Goal of the exercise
When you reach the entries, transcribe each one exactly.

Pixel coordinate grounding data
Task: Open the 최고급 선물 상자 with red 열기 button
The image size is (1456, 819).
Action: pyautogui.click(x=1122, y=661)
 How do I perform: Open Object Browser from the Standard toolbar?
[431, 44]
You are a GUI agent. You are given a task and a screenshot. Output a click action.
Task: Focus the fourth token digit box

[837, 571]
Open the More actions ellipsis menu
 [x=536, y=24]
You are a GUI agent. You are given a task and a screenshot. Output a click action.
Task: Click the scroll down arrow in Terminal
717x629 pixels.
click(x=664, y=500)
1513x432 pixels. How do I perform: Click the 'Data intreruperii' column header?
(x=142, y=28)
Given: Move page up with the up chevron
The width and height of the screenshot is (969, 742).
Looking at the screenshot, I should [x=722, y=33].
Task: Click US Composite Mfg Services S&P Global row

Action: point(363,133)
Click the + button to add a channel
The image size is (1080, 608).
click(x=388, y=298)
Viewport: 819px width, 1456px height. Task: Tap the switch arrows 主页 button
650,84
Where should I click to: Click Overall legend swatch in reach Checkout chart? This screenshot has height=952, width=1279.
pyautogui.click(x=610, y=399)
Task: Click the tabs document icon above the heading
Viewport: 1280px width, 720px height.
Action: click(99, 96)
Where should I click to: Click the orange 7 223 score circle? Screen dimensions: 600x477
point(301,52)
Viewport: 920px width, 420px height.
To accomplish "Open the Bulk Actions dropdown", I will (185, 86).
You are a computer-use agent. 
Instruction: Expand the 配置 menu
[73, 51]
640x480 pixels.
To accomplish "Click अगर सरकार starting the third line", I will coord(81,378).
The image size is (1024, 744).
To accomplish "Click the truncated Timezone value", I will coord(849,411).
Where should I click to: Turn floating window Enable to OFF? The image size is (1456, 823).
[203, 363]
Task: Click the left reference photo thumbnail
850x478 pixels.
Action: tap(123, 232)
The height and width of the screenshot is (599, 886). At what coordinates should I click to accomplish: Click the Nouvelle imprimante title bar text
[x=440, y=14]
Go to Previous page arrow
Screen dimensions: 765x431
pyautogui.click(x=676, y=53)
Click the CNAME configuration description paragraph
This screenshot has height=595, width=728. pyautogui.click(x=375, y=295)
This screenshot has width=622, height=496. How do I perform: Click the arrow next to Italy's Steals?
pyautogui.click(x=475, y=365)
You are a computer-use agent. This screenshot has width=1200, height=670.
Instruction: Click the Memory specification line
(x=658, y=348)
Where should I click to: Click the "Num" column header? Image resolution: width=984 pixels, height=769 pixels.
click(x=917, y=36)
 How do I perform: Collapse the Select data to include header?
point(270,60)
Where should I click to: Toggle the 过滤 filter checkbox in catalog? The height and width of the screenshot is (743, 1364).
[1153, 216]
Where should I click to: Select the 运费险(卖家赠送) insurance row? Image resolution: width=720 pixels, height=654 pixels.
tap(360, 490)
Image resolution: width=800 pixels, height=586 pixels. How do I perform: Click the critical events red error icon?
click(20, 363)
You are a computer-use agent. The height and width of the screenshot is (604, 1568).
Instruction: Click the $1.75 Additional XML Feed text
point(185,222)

Written solution
Task: Open the 최고급 선물 상자 with red 열기 button
The image size is (1456, 819).
Action: pyautogui.click(x=1122, y=661)
 How do I perform: Open Object Browser from the Standard toolbar?
[431, 44]
You are a GUI agent. You are given a task and a screenshot. Output a click action.
Task: Focus the fourth token digit box

[837, 571]
Open the More actions ellipsis menu
 [x=536, y=24]
You are a GUI agent. You are given a task and a screenshot. Output a click action.
Task: Click the scroll down arrow in Terminal
717x629 pixels.
click(x=664, y=500)
1513x432 pixels. How do I perform: Click the 'Data intreruperii' column header?
(x=142, y=28)
Given: Move page up with the up chevron
The width and height of the screenshot is (969, 742).
Looking at the screenshot, I should [x=722, y=33].
Task: Click US Composite Mfg Services S&P Global row

Action: point(363,133)
Click the + button to add a channel
The image size is (1080, 608).
click(x=388, y=298)
Viewport: 819px width, 1456px height. Task: Tap the switch arrows 主页 button
650,84
Where should I click to: Click Overall legend swatch in reach Checkout chart? This screenshot has height=952, width=1279.
pyautogui.click(x=610, y=399)
Task: Click the tabs document icon above the heading
Viewport: 1280px width, 720px height.
Action: click(99, 96)
Where should I click to: Click the orange 7 223 score circle? Screen dimensions: 600x477
point(301,52)
Viewport: 920px width, 420px height.
To accomplish "Open the Bulk Actions dropdown", I will (185, 86).
You are a computer-use agent. 
Instruction: Expand the 配置 menu
[73, 51]
640x480 pixels.
To accomplish "Click अगर सरकार starting the third line", I will coord(81,378).
The image size is (1024, 744).
To accomplish "Click the truncated Timezone value", I will coord(849,411).
Where should I click to: Turn floating window Enable to OFF? The image size is (1456, 823).
[203, 363]
Task: Click the left reference photo thumbnail
850x478 pixels.
Action: tap(123, 232)
The height and width of the screenshot is (599, 886). At what coordinates should I click to accomplish: Click the Nouvelle imprimante title bar text
[x=440, y=14]
Go to Previous page arrow
Screen dimensions: 765x431
pyautogui.click(x=676, y=53)
Click the CNAME configuration description paragraph
This screenshot has height=595, width=728. pyautogui.click(x=375, y=295)
This screenshot has width=622, height=496. How do I perform: Click the arrow next to Italy's Steals?
pyautogui.click(x=475, y=365)
You are a computer-use agent. This screenshot has width=1200, height=670.
Instruction: Click the Memory specification line
(x=658, y=348)
Where should I click to: Click the "Num" column header? Image resolution: width=984 pixels, height=769 pixels.
click(x=917, y=36)
 How do I perform: Collapse the Select data to include header?
point(270,60)
Where should I click to: Toggle the 过滤 filter checkbox in catalog? The height and width of the screenshot is (743, 1364).
[1153, 216]
Where should I click to: Select the 运费险(卖家赠送) insurance row? Image resolution: width=720 pixels, height=654 pixels.
tap(360, 490)
Image resolution: width=800 pixels, height=586 pixels. How do I perform: Click the critical events red error icon?
click(20, 363)
You are a computer-use agent. The height and width of the screenshot is (604, 1568).
Instruction: Click the $1.75 Additional XML Feed text
point(185,222)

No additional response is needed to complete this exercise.